Beyond features, the bigger goal is **performance.** SQLRite's
benchmark suite (which I'll write about
[in a later post](/blog/sqlrite-vs-sqlite-benchmarks)) compares
against rusqlite-backed SQLite head to head. The point isn't to beat
SQLite; SQLite has 25 years of micro-optimization behind it. The
point is to know exactly where SQLRite is slow, so the curve bends in
the right direction over time.
## Why open-source it
There is a version of this project that lives on my laptop and never
ships. I would have learned roughly the same things from it. But that
version doesn't have a roadmap, doesn't have to defend a feature
gate, doesn't have to write down why the B-tree commits bottom-up
instead of in place. I am writing SQLRite in public partly because it
is more useful to me that way: the act of explaining a decision is
the act of testing it.
It is also, frankly, more fun. The most rewarding bug reports I have
ever read came in on a database side project. The internet has a
small but excellent population of people who care about WAL frames at
3 a.m., and I would like to keep finding them.
## How to follow along
If you want to play with what's there:
```sh
cargo install sqlrite-engine # CLI / REPL
cargo add sqlrite-engine # Rust crate
pip install sqlrite # Python
npm install @joaoh82/sqlrite # Node
```
The desktop installer, MCP server, and the
[docs](/docs) all live at [sqlritedb.com](/). The next post in this
series digs into how SQLRite actually stores rows on disk —
[pages, B-trees, and the diff-based pager](/blog/how-sqlrite-stores-rows-on-disk).

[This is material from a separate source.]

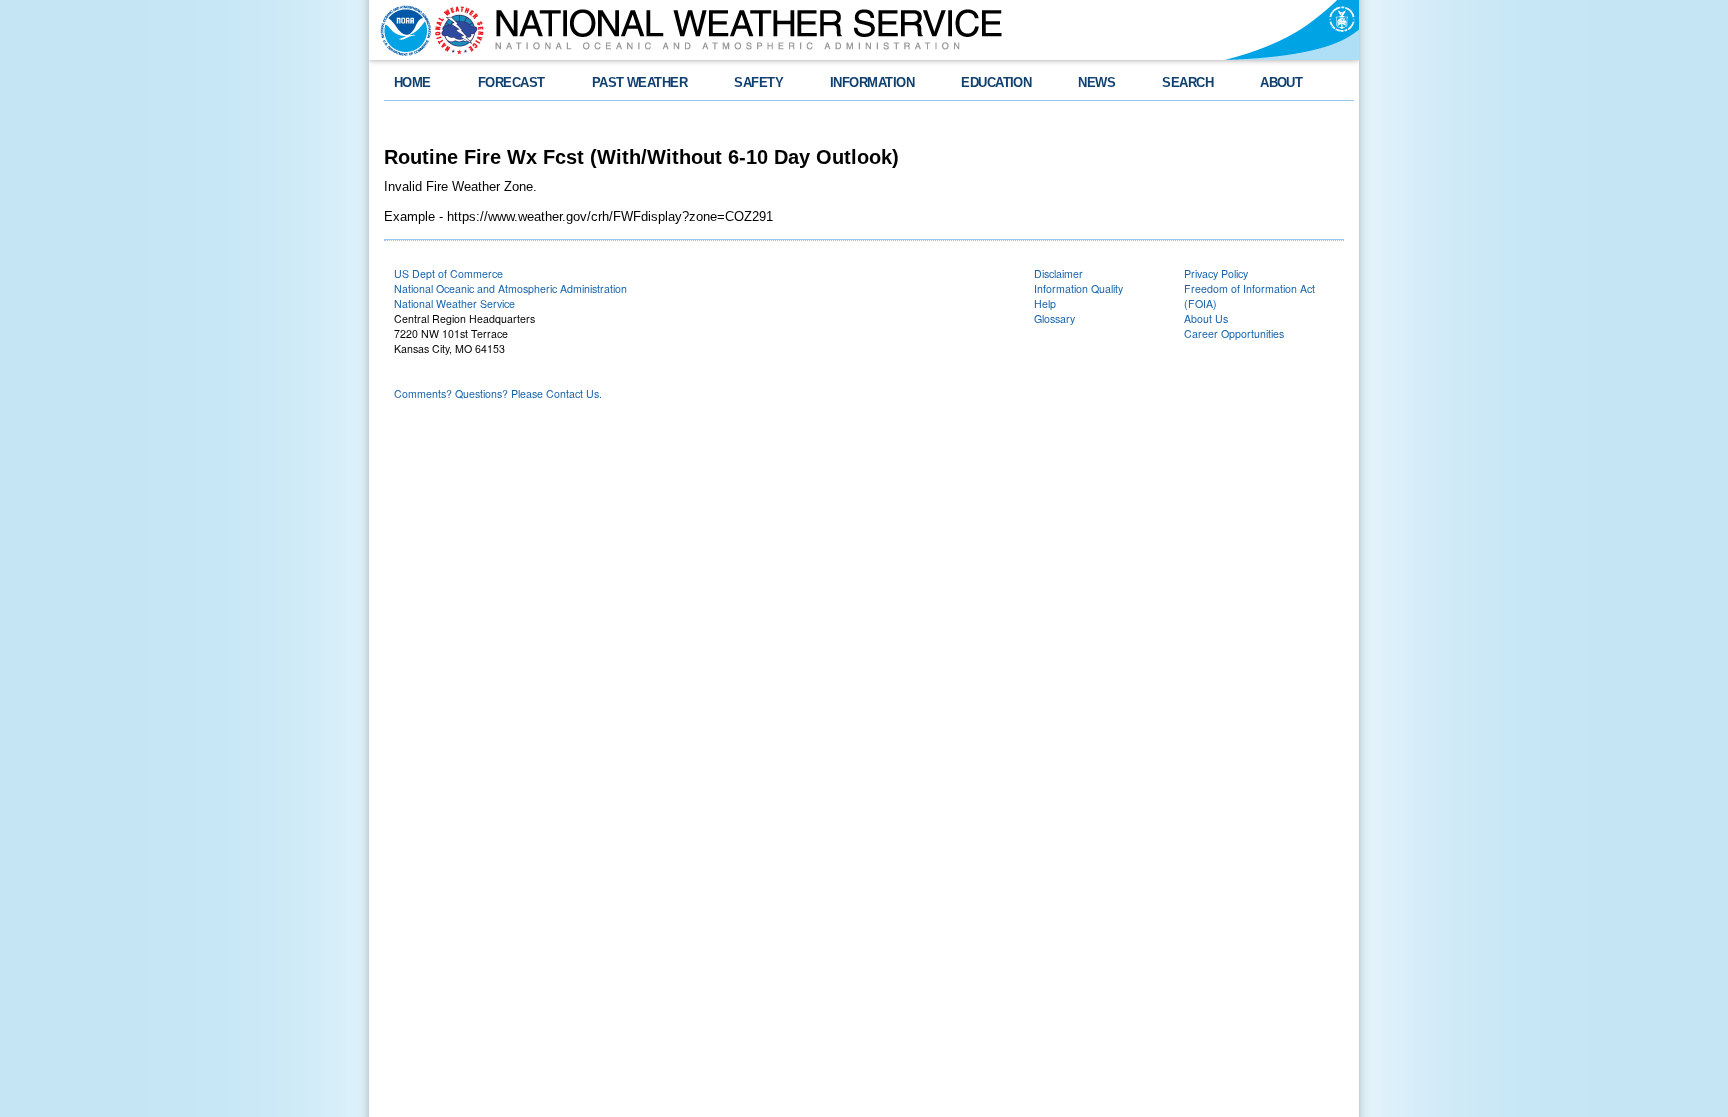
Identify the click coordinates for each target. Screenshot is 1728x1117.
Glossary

If you build something on it, even something small, I would love to
hear about it. The repo is at
[github.com/joaoh82/rust_sqlite](https://github.com/joaoh82/rust_sqlite),
and if SQLRite is useful to you, the most helpful thing you can do is
⭐ it — visibility is the bottleneck for almost every dev tool.
The whole project is the result of a simple bet: that the embedded
database deserves a fresh take, that Rust is a good language to make
that take in, and that the AI-shaped era we're entering will value
"local, private, single-file, vectors and FTS in the box" more, not
less. We will see. Either way, the journey is worth writing about.